BEGIN RECORDS SUPPLIED
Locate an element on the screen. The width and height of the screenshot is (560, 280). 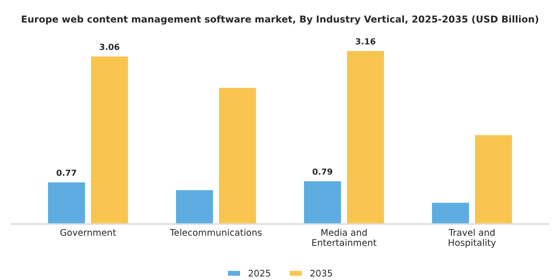
data-label: 3.06 is located at coordinates (110, 47).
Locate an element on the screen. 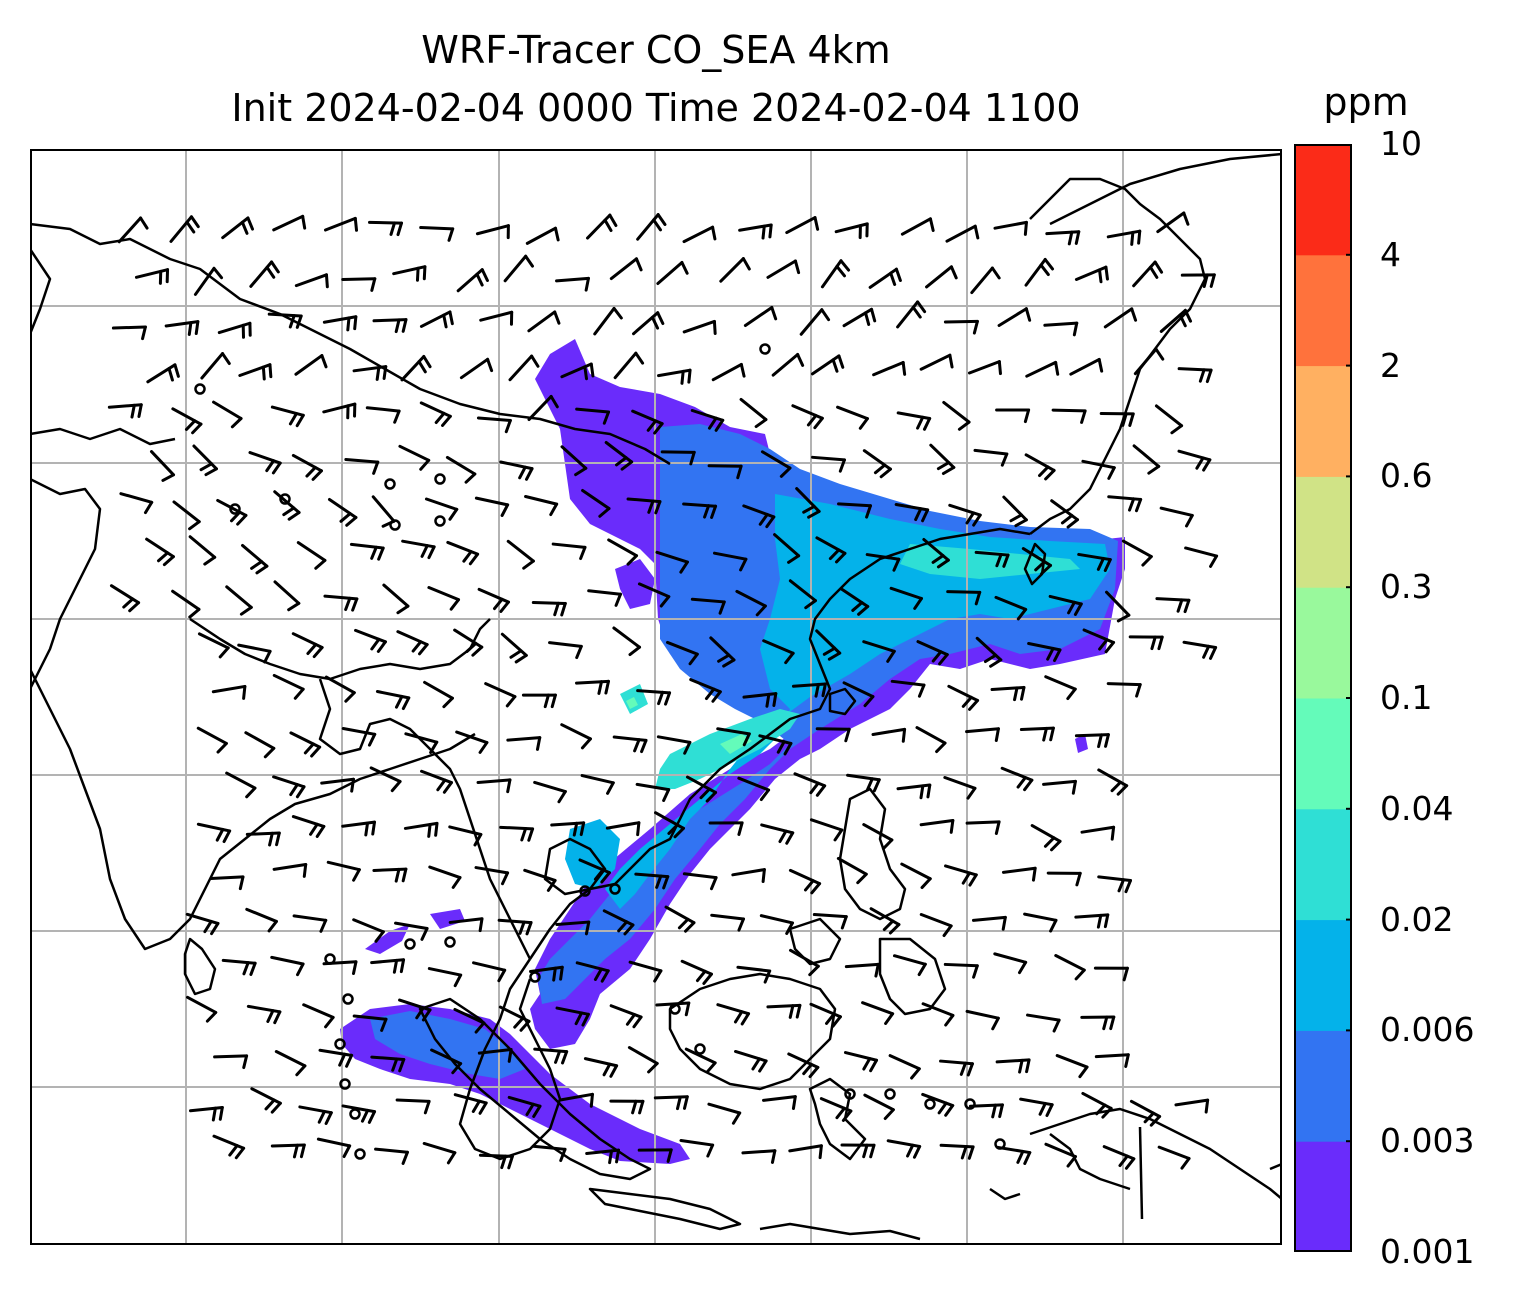 The width and height of the screenshot is (1528, 1306). border-northwest is located at coordinates (41, 292).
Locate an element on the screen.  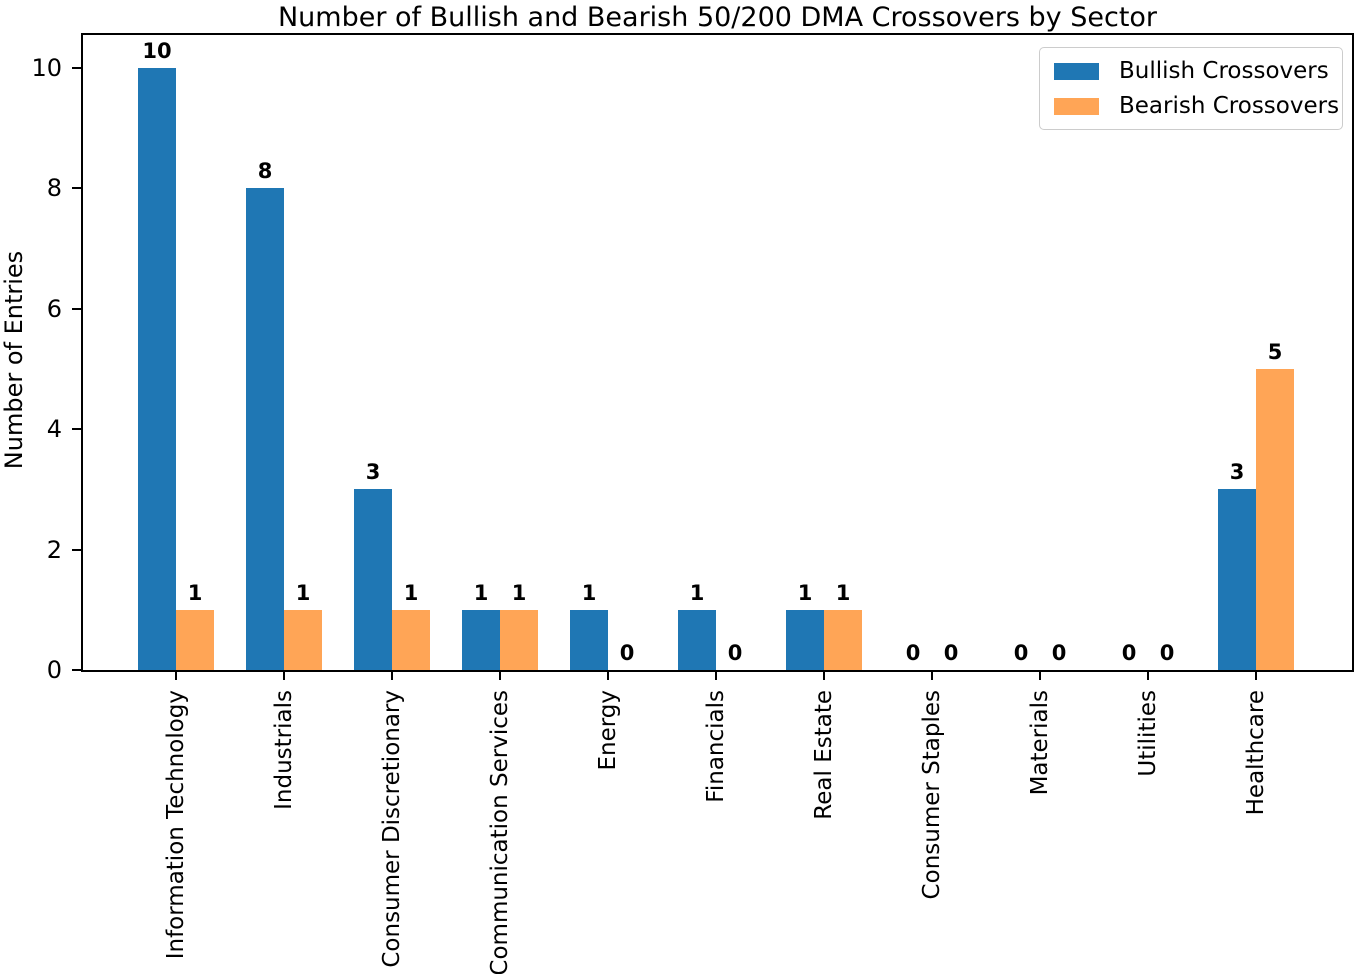
legend-entry-bearish-crossovers: Bearish Crossovers is located at coordinates (1196, 106).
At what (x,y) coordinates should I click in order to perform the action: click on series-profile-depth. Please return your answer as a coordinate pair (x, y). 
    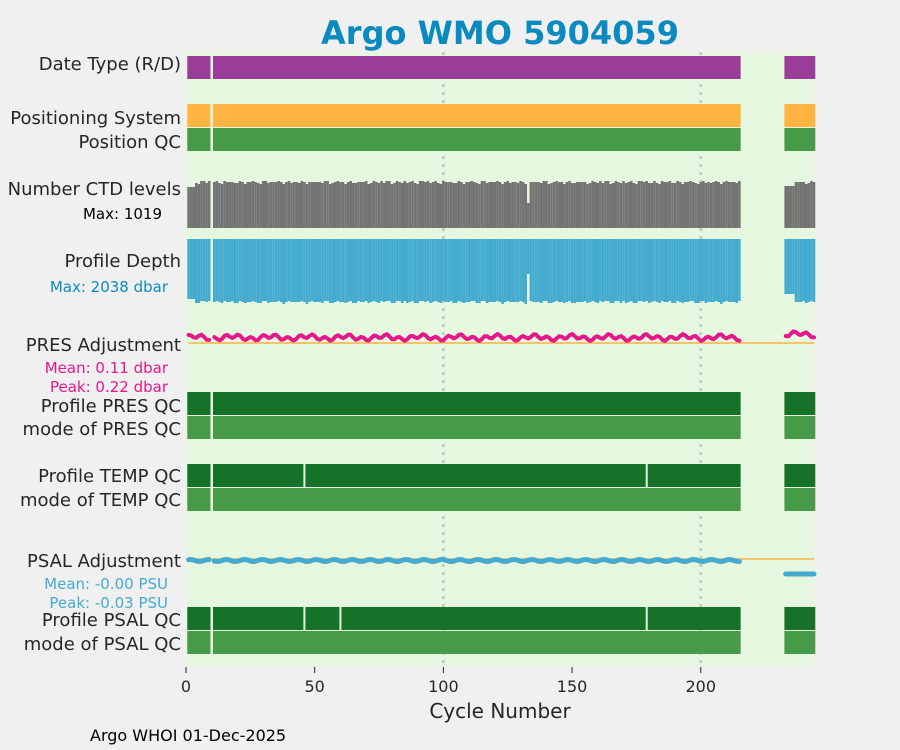
    Looking at the image, I should click on (502, 272).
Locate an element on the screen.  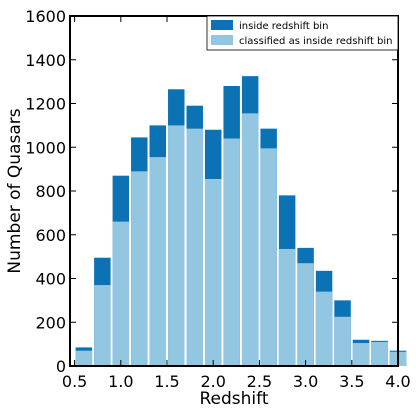
legend-label-classified: classified as inside redshift bin is located at coordinates (316, 42).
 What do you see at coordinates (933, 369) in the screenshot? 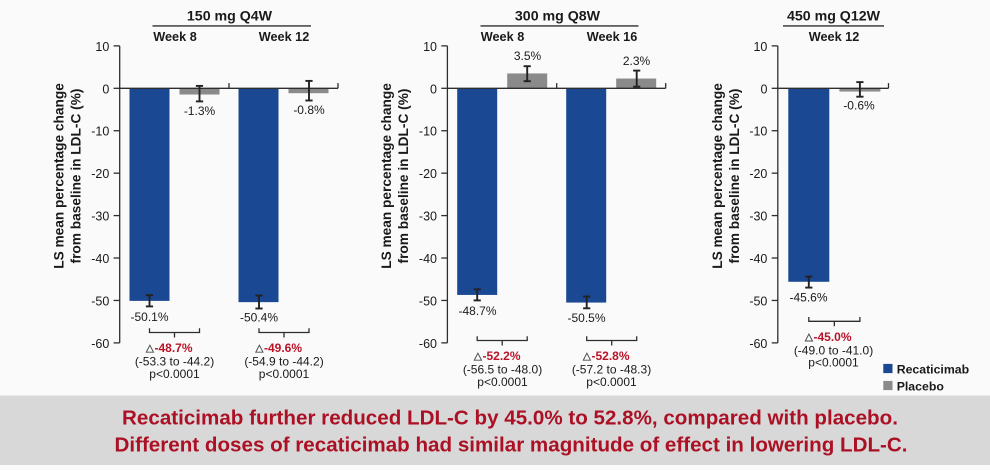
I see `svg-text: Recaticimab` at bounding box center [933, 369].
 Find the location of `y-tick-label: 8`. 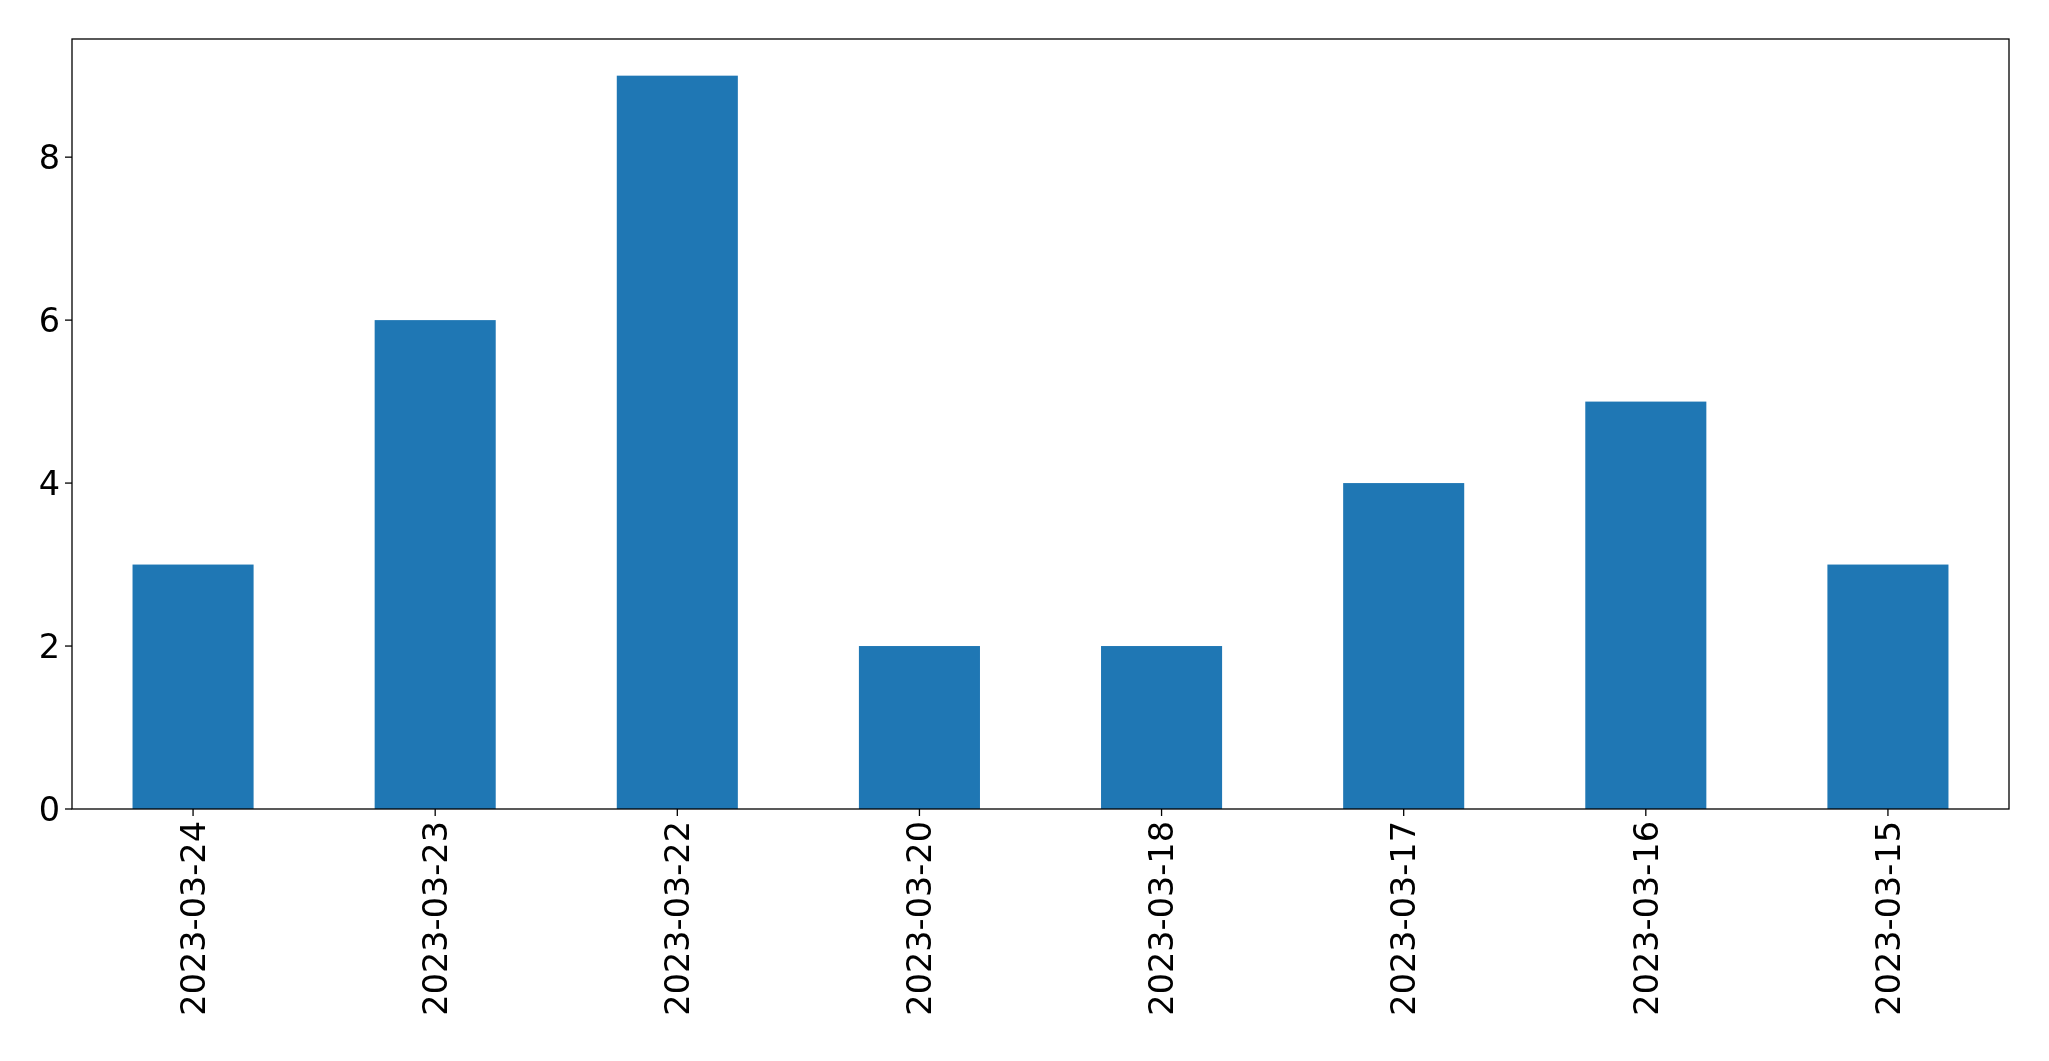

y-tick-label: 8 is located at coordinates (49, 157).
END RECORDS SUPPLIED
Reproduce the lines of the listing above word for word, starting at the line containing "At what (x,y)" and ending at the line containing "legend-label-classified: classified as", with both of those lines included. Leave the pictures out of your answer.

▸ REPLY:
At what (x,y) coordinates should I click in order to perform the action: click on series-profile-depth. Please return your answer as a coordinate pair (x, y). 
    Looking at the image, I should click on (502, 272).
Locate an element on the screen.  
legend-label-classified: classified as inside redshift bin is located at coordinates (316, 42).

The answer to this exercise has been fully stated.